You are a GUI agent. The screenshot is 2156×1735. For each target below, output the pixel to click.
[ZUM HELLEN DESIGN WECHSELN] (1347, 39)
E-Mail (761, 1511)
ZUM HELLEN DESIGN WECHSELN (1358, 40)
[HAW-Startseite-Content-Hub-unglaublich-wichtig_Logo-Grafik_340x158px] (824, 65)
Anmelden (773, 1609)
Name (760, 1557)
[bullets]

___

• **Exercise details**:
Please copy out every entry exactly, with nothing omitted.

• **Answer box**:
You are a GUI agent. The screenshot is 2156×1735. For each target below, output the pixel to click.
[ZUM HELLEN DESIGN WECHSELN] (1347, 39)
E-Mail (761, 1511)
ZUM HELLEN DESIGN WECHSELN (1358, 40)
[HAW-Startseite-Content-Hub-unglaublich-wichtig_Logo-Grafik_340x158px] (824, 65)
Anmelden (773, 1609)
Name (760, 1557)
[bullets]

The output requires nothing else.